Although LandCorp is charged with supplying industrial land, purchasers are making substantial profits through sales, subdivision and increasing rents.
Although LandCorp is charged with supplying industrial land, purchasers are making substantial profits through sales, subdivision and increasing rents.
Western Australia’s booming economy, infrastructure such as the Perth-Mandurah railway line and a strong residential sector are attributed as underpinning the industrial sector.
A 45 per cent increase in industrial construction over 2002 and 2003 has continued over the past two years.
Burgess Rawson director of commercial and industrial agency Andrew McKerracher said that, for an industrial estate to be truly successful in today’s market, it must be linked to an integrated transport network, including road, rail, air and sea.
“The future success of any new industrial area depends greatly on whether the market is satisfied with the level of transport infrastructure servicing each new location,” Mr McKerracher said.
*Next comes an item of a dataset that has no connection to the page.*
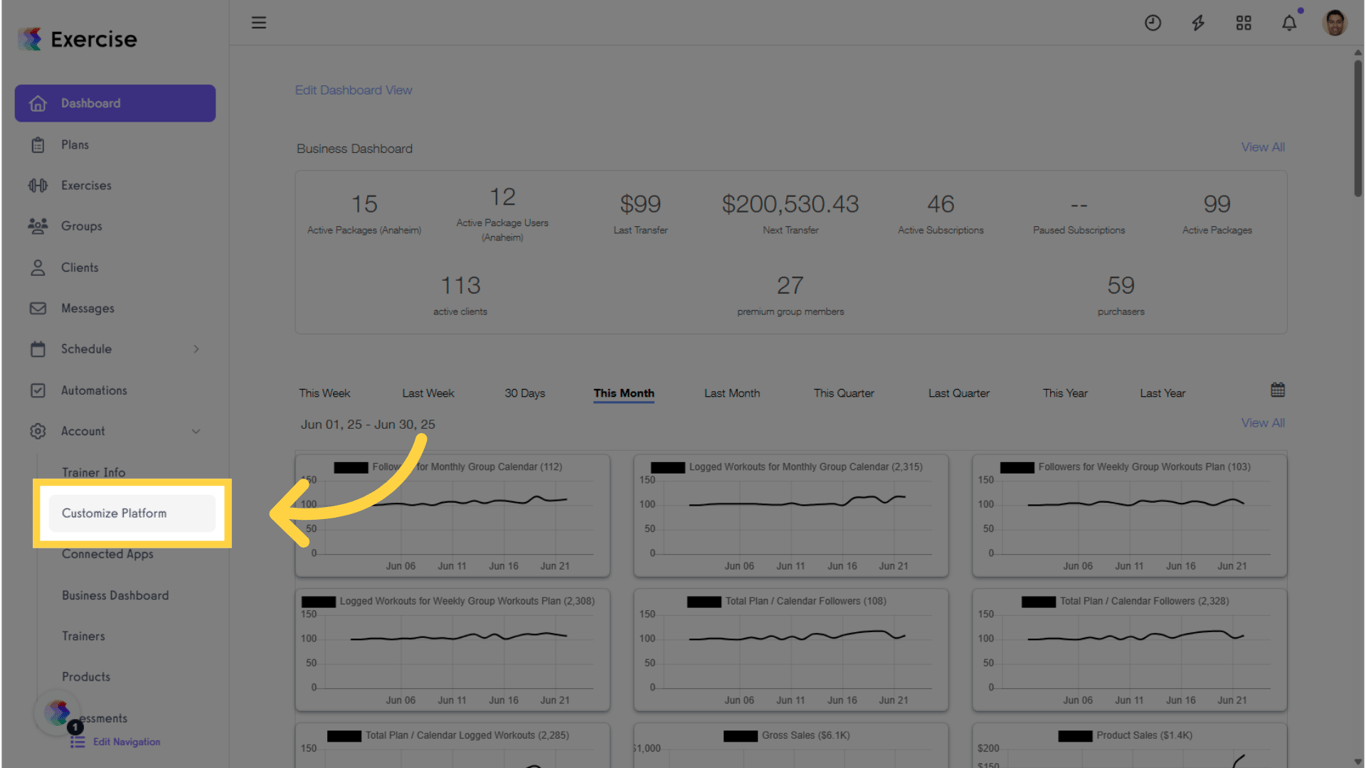This screenshot has height=768, width=1366.
Task: Click the Groups people icon
Action: tap(41, 226)
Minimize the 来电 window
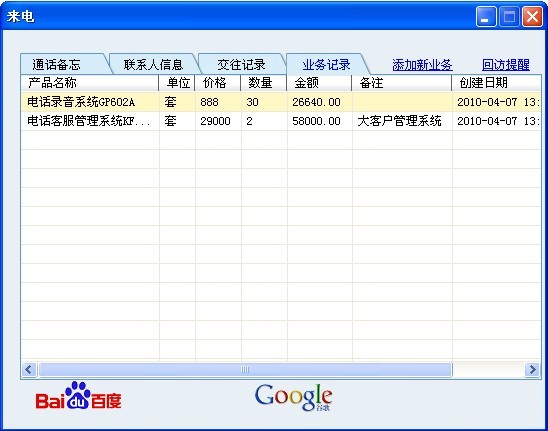548x431 pixels. coord(485,16)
“Industrial estates are being developed across the metropolitan area, and these are mainly located in the southern corridor where there are still large tracts of green field land to be developed.
“The northern and eastern corridors are in low supply of land as they are more fully developed and future estates will tend to be more of infill nature.”
Current demand has been bolstered by a strong economy and low interest rates, generally making it cheaper to own rather than lease property, thereby creating the situation where owner occupiers are very prominent in the market, according to Mr McKerracher.
“It’s the same old story all over again, demand is high but there is simply not enough land available to cater for it – some slack will be picked up with some upcoming releases but that will do little to relieve existing pressure on rental, construction and land values,” he said.
Savills industrial director Max Jones said everyone had been a bit caught out by how strong the industrial market had been in the past few years.
“The owner occupier sector is really driving the market and that isn’t going to change while rates remain where they are,” Mr Jones said.
“The industrial market in Perth is very much two tiered – the majority of industrial property is purchased by smaller owner occupiers and private investors, where demand for stock in the $500,000 to $1.5 million range is strong.”
He added that private investors and owner occupiers made up 81 per cent of purchasers of industrial land in 2004, with developers comprising 11 per cent and trusts 6 per cent.
In the year to 2004, approximately $251 million worth of property under $5 million was exchanged, and approximately $120 million worth of property over $5 million was transacted.
In relation to the leasing market, in the year to March 2005, over 175,000 square metres of industrial accommodation was leased, IT taking up approximately 24 per cent, construction and related services leasing approximately 18 per cent, and engineering 13 per cent.
“Rents have seen growth recently in new industrial developments, primarily due to significant increases in construction costs, which should flow through to existing prime and secondary grade properties,” Mr Jones said.